CS&E Alum Anuj Karpatne Featured at White House Event for AI Research
“The focus of my NAIRR pilot award is to build a new class of foundational models for aquatic sciences, termed Lake-GPT, to model a variety of processes related to the quality of water in freshwater bodies by using novel advances in the emerging field of ecology knowledge-guided machine learning (eco-KGML),” said Karpatne. “With support from the National Science Foundation (NSF) , we will be leveraging the supercomputing facilities at Oak Ridge National Laboratory (ORNL) to train AI models that help us analyze the effects of climate change and land use policies on the quality of water in lakes and reservoirs and even project their future health based on our current actions.”
The Lake-GPT NAIRR project is a collaboration between Karpatne and other computer scientists and ecologists from Virginia Tech, University of Wisconsin - Madison, and ORNL, with NEON, EPA, and USGS as partnering institutions. This six-month project has been granted 750,000 Graphical Processing Unit (GPU) hours on the Summit supercomputer at ORNL. Karpatne was among the 10 award recipients invited to present their work at the White House OSTP event announcing the launch of the NAIRR program. Karpatne was also one of the two recipients invited to give a longer talk on their projects at the AI Expo for National Competitiveness hosted by the Special Competitive Studies Project the following day.

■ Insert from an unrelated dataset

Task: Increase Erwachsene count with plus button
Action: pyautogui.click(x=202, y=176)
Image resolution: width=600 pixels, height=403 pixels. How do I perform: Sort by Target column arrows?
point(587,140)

“Our work is opening a new chapter of research in AI to model scientific systems where we have growing volumes of data collected from sensors as well as generated from model simulations. Inspired by the success of large-scale foundation models in mainstream applications of computer vision and language understanding in the commercial arena, the domain of aquatic sciences is ripe with opportunities to investigate the effectiveness of foundation models for modeling scientific processes using both scientific knowledge and data.”
Karpatne’s research on building Lake-GPT makes a distinct departure from mainstream practices of building “black-box” AI models, that solely rely on supervision contained in data, to also leverage the wealth of scientific knowledge available in many domains including aquatic sciences (e.g., conservation laws of mass and energy). This is the framework of knowledge-guided machine learning (KGML) that was developed at the University of Minnesota while Karpatne was working as a PhD student with Regents Professor Vipin Kumar.

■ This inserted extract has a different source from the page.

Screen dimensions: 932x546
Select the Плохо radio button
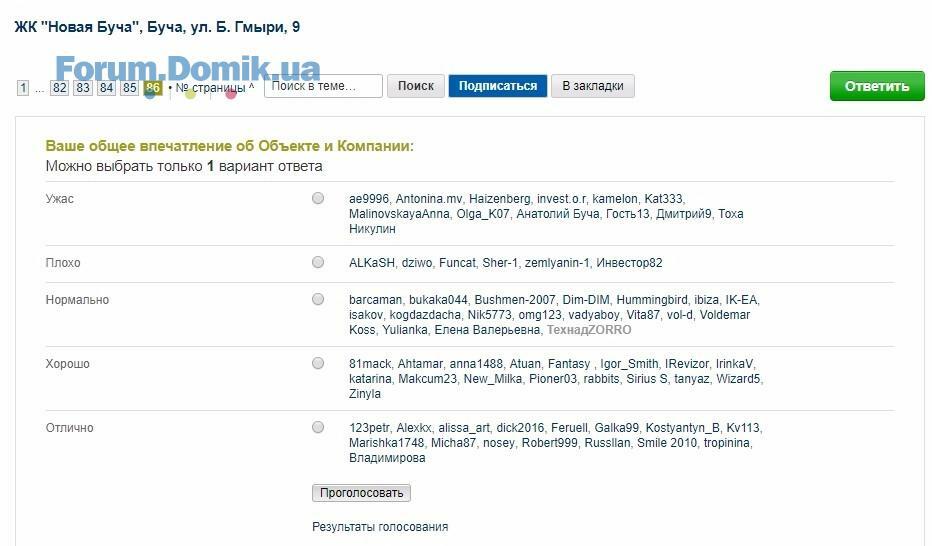click(x=318, y=262)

“I owe everything to my advisor Vipin Kumar and the graduate program at UMN,” said Karpatne. “This entire field of knowledge-guided machine learning emerged while working on the Climate Change Expeditions Project led by Vipin. This is when we got introduced to problems in climate science where there is wealth of knowledge in the form of models and equations, which when coupled with ML models provide novel grounds for improving the generalizability and scientific consistency of ML results. Our early work in this area laid the roadmap for research in the rapidly growing field of KGML that is now being explored in a wide range of disciplines across academia, industry, and national labs. KGML provides novel opportunities to make fundamental advances in AI/ML fueled by the needs of scientific disciplines and to accelerate scientific progress in interdisciplinary problems of high societal relevance. All of my current projects at Virginia Tech were made possible by my work in graduate school.”